» Gegeven opgave
Orden het materiaal vanaf de regel met "Given: Open the エフェクトコントロール tab" tot en met de regel met "I will coord(309,281)." als CSV met de kolommen tekst en antwoord, één rij per item. Zet elk veld tussen aanhalingstekens en vervang regeleinden door spaties.

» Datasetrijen
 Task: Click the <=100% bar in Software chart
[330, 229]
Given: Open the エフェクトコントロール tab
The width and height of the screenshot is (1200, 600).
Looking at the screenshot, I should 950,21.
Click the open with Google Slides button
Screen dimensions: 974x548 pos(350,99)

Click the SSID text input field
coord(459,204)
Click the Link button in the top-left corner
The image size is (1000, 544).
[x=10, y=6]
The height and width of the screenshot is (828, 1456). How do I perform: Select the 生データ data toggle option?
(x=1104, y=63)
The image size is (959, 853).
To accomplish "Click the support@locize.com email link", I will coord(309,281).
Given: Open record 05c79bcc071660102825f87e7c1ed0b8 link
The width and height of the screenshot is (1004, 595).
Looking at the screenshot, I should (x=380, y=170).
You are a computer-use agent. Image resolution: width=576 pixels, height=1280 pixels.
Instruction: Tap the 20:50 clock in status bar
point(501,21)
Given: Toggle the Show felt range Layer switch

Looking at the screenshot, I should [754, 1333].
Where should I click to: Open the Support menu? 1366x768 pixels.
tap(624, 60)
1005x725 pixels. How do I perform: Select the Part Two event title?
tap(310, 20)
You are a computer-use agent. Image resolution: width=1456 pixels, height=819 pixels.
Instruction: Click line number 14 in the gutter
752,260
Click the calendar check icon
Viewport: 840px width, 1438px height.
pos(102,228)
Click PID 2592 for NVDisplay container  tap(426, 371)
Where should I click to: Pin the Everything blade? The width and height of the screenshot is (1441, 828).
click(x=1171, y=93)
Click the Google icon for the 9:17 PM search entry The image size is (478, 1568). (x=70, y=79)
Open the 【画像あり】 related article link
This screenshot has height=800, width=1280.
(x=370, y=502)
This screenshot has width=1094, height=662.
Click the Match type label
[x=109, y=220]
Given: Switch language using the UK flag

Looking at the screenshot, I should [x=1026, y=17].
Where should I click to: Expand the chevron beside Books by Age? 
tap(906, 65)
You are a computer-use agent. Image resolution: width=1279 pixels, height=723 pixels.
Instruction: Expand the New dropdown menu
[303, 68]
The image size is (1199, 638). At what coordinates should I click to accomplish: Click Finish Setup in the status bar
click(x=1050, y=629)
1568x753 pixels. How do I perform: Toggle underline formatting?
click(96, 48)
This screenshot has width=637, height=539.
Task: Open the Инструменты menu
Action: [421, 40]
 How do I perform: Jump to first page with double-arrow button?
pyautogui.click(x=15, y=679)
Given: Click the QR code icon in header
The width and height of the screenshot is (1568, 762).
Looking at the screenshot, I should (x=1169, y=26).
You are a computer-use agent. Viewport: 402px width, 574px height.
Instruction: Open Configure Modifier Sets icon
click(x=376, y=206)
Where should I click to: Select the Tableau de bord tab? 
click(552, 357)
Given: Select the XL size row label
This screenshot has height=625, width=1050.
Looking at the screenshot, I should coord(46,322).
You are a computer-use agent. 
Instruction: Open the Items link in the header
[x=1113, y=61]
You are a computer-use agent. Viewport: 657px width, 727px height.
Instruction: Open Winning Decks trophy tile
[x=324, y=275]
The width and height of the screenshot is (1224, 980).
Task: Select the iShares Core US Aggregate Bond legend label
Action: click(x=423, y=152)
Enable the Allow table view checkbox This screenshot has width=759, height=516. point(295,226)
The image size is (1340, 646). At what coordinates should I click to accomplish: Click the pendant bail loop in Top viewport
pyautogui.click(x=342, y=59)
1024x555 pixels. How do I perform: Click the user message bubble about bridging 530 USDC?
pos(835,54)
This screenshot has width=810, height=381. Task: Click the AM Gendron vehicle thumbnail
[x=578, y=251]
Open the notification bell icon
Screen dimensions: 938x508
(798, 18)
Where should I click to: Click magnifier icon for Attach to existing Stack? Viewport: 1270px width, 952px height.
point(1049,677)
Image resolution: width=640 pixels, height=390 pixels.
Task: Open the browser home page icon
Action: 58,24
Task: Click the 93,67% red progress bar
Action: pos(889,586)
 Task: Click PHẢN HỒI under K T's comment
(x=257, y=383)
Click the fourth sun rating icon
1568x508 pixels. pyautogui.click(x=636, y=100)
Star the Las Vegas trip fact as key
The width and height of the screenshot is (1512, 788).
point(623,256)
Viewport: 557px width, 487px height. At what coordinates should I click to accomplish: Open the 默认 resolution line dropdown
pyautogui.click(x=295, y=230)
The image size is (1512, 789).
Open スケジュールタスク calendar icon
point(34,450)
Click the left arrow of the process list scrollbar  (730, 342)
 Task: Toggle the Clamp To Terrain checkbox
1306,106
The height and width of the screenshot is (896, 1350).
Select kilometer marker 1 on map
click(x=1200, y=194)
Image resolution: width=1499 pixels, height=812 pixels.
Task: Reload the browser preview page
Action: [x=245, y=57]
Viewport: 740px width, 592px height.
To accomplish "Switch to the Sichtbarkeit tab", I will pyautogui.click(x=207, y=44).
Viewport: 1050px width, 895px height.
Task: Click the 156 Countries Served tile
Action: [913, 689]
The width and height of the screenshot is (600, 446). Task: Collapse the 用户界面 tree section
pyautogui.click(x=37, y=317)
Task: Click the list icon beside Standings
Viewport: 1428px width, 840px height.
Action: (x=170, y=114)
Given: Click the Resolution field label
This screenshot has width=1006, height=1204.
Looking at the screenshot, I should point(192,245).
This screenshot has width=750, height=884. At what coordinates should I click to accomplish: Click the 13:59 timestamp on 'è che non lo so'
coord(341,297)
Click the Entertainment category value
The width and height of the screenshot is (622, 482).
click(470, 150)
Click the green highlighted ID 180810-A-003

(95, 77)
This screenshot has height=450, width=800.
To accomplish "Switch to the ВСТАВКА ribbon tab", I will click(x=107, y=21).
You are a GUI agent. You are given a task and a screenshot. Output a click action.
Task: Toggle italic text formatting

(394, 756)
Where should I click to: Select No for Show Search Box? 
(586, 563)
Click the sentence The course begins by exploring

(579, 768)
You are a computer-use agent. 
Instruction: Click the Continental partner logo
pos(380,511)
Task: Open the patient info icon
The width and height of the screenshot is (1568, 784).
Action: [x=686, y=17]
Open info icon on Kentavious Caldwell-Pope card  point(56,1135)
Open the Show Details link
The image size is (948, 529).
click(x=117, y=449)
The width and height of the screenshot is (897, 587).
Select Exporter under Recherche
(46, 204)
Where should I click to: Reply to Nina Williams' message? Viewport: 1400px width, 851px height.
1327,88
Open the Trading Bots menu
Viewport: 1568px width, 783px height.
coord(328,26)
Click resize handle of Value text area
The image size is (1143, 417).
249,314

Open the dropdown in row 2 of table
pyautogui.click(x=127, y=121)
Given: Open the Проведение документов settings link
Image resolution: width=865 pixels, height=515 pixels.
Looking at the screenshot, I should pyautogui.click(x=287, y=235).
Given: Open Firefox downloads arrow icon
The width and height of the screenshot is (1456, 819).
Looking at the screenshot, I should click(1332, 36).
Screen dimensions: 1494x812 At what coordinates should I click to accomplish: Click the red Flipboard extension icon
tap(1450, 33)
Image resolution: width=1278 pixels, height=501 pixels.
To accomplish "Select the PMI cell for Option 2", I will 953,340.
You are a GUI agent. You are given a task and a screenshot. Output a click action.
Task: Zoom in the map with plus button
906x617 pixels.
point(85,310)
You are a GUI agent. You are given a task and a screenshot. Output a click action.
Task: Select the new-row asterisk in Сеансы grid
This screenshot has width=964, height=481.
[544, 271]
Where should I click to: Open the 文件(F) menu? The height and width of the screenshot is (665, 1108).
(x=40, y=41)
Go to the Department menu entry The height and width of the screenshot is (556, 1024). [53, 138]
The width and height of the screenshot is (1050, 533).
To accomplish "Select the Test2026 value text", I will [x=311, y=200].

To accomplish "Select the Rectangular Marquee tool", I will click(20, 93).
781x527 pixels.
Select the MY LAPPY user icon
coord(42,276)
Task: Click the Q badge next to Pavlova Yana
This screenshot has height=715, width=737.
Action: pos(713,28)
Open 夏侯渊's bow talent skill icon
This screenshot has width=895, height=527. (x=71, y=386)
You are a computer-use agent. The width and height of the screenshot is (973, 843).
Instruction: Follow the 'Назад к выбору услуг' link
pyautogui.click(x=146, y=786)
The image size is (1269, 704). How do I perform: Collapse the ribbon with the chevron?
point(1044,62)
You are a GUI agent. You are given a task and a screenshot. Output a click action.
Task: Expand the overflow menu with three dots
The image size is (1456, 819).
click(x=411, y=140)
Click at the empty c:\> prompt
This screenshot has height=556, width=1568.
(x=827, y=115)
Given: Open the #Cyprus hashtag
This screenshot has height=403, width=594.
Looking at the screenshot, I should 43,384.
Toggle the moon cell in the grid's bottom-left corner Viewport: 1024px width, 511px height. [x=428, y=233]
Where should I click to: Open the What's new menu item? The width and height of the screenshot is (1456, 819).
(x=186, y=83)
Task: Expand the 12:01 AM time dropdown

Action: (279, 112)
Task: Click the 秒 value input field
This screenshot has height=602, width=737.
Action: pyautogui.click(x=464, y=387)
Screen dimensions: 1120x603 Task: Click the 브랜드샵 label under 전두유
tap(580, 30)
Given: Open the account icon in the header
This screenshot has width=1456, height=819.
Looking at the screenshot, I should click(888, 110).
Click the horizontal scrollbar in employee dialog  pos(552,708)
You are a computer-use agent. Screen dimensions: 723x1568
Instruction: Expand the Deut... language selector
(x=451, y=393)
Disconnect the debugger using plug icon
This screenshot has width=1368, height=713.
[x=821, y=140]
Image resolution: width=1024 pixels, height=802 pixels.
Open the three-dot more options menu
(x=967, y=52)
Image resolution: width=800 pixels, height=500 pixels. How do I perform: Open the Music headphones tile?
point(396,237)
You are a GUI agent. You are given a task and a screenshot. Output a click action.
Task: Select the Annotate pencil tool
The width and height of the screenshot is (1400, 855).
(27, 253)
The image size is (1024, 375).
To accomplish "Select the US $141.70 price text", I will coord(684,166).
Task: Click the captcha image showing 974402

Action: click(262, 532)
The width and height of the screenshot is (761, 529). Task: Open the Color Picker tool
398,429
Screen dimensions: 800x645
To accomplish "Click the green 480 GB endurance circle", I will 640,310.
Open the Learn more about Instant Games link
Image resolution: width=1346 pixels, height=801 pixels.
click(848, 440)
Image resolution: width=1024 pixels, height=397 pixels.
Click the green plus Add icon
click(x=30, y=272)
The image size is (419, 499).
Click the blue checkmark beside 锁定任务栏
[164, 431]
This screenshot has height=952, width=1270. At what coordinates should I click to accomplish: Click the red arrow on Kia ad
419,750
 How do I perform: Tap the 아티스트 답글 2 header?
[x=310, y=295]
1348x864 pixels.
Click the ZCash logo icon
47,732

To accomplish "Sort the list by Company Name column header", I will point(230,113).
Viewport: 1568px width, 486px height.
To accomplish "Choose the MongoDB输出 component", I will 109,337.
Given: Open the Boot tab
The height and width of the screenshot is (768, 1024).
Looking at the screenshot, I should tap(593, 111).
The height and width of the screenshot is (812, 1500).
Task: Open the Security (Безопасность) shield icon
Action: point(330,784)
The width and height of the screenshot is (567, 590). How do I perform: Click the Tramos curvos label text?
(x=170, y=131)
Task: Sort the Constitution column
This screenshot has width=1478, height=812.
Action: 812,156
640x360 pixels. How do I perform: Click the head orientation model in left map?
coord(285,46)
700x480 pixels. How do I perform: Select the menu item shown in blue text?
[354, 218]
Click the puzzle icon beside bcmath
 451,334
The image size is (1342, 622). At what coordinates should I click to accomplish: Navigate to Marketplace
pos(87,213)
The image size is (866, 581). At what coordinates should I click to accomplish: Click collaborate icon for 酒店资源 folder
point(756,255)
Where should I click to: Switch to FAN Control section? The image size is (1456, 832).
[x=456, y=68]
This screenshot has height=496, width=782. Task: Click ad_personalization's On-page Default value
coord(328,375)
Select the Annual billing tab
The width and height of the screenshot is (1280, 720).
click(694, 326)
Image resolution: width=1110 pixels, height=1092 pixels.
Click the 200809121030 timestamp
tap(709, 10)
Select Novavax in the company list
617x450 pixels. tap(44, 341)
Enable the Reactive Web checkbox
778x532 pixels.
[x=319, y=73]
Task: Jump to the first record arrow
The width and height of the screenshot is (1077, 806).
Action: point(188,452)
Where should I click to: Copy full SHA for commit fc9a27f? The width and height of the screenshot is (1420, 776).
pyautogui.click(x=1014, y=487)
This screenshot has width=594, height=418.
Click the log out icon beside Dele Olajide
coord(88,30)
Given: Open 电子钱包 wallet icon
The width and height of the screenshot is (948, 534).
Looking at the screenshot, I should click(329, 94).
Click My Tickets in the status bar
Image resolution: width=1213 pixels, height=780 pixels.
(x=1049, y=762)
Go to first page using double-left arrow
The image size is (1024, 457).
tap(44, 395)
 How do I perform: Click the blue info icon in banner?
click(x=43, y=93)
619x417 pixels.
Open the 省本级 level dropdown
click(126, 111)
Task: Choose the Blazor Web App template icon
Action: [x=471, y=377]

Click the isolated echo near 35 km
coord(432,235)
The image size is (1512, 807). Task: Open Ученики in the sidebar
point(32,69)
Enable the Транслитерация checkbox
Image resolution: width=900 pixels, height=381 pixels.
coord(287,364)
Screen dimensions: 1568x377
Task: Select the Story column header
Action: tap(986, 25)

» Uitgewerkte opgave
tekst,antwoord
"Given: Open the エフェクトコントロール tab The width and height of the screenshot is (1200, 600).","Looking at the screenshot, I should 950,21."
"Click the open with Google Slides button","Screen dimensions: 974x548 pos(350,99)"
"Click the SSID text input field","coord(459,204)"
"Click the Link button in the top-left corner The image size is (1000, 544).","[x=10, y=6]"
"The height and width of the screenshot is (828, 1456). How do I perform: Select the 生データ data toggle option?","(x=1104, y=63)"
"The image size is (959, 853). To accomplish ""Click the support@locize.com email link"",","I will coord(309,281)."